"Ti Guarderò Nel Cuore" ("I will look into your heart"), later released under the international title "More", is a pop song adapted from a film score written by Riz Ortolani and Nino Oliviero for the 1962 Italian documentary film Mondo Cane. Ortolani and Oliviero originally composed the melody as an orchestral arrangement that served as the film's theme music. Italian lyrics were provided by Marcello Ciorciolini, which were adapted into English by Norman Newell. It has since become a pop standard.

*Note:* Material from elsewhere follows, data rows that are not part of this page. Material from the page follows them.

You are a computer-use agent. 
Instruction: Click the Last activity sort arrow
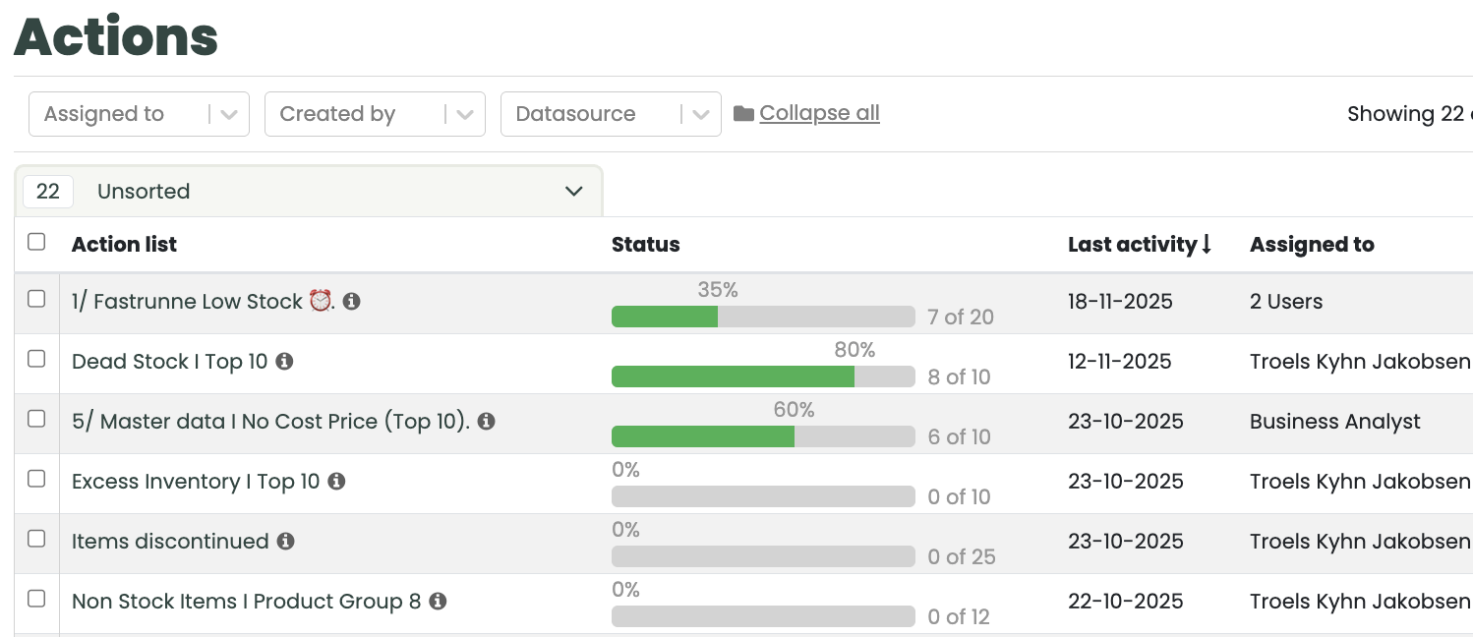coord(1207,245)
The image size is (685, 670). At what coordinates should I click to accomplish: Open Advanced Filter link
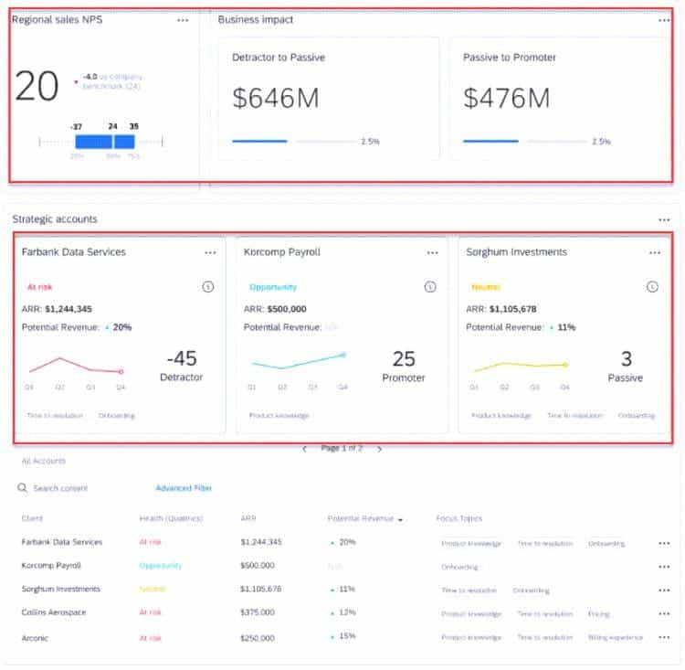184,488
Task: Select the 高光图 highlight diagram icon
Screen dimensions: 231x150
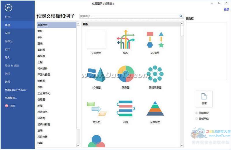Action: [96, 108]
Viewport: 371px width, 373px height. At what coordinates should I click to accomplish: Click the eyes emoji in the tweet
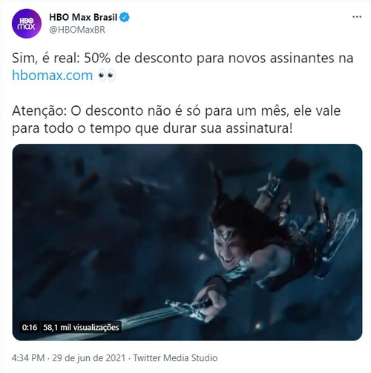click(x=107, y=75)
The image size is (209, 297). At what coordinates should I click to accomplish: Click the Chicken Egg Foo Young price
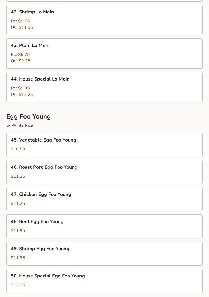tap(18, 204)
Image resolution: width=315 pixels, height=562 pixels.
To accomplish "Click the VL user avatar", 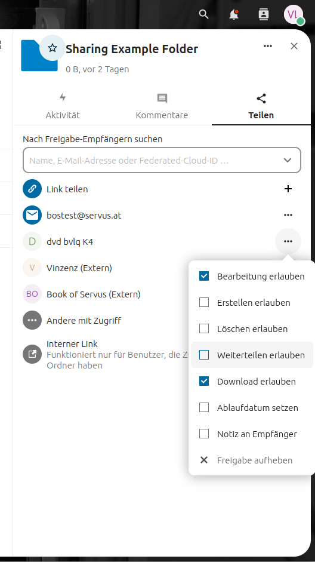I will tap(294, 14).
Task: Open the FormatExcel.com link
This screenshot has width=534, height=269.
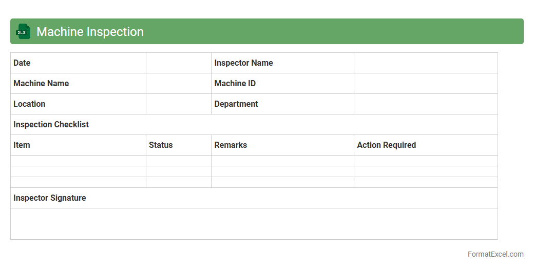Action: coord(495,254)
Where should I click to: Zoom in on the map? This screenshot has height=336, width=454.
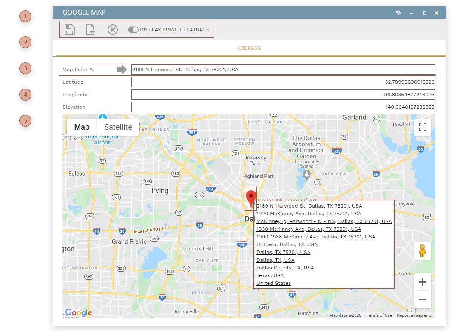pos(422,281)
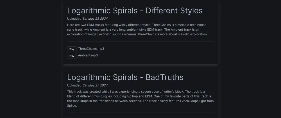
Task: Click the upload date under Different Styles
Action: click(x=95, y=19)
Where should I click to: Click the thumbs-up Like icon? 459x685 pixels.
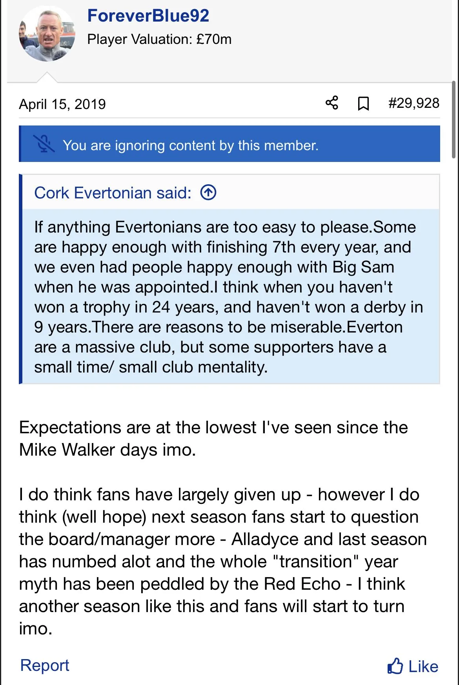[x=395, y=666]
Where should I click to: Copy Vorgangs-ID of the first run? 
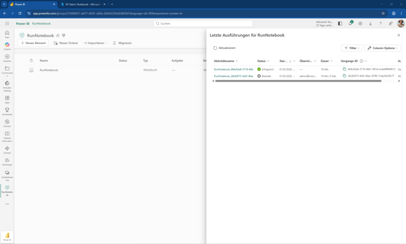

The film Mondo Cane is a documentary, and uses a variety of music to accompany various segments. Some melodies are used repeatedly, in different styles, each named for the part of the movie where the music is used. Of the 15 music tracks on the soundtrack album, one melody is presented 6 times, another melody 2 times. The melody which became known as "More" is presented 4 times, named "Life Savers Girls", "The Last Flight/L'Ultimo Volo", "Models In Blue/Modelle in Blu", "Repabhan Street/Repabhan Strasse", in styles ranging from lush to march and 3/4 waltz.

"More" is one of Ortolani's acclaimed and influential works. It won the 1964 Grammy Award for Best Instrumental Theme. It was nominated for the Academy Award for Best Original Song at the 36th Academy Awards in 1964, where it was performed in English by Katyna Ranieri. The nomination led Ruggero Deodato to hire Ortolani to compose the score for his film Cannibal Holocaust.

Selective list of recorded versions

Katyna Ranieri
Katyna Ranieri recorded “'Ti Guarderò Nel Cuore” with italian lyrics in 1962, with an orchestra conducted by the composer Ortolani, who was also her husband. It was issued as a 45rpm single by MGM. Ranieri sang “More” live in english at the 36th Academy Awards in 1964, where the song was nominated for an Oscar.

Kai Winding version
"More" first caught U.S. attention as a pop instrumental hit by jazz trombone player Kai Winding that was arranged and conducted by Claus Ogerman, released as a single on Verve 10295. Popular in the summer and autumn of 1963, the record peaked at #2 on the Easy Listening chart and at #8 and lasted 15 weeks on the Billboard Hot 100,. Rather than employing a traditional jazz instrument, the recording's melody was instead performed on the electronic Ondioline by Jean-Jacques Perrey. Verve retitled the parent album Soul Surfin' containing "More" and other songs performed by Winding's big band !!!!More!!! (Theme from Mondo Cane) to capitalise on the single's popularity. While Winding's brassy performances feature top jazz players, notably Kenny Burrell on guitar, the arrangements are in so-called "surf music" style.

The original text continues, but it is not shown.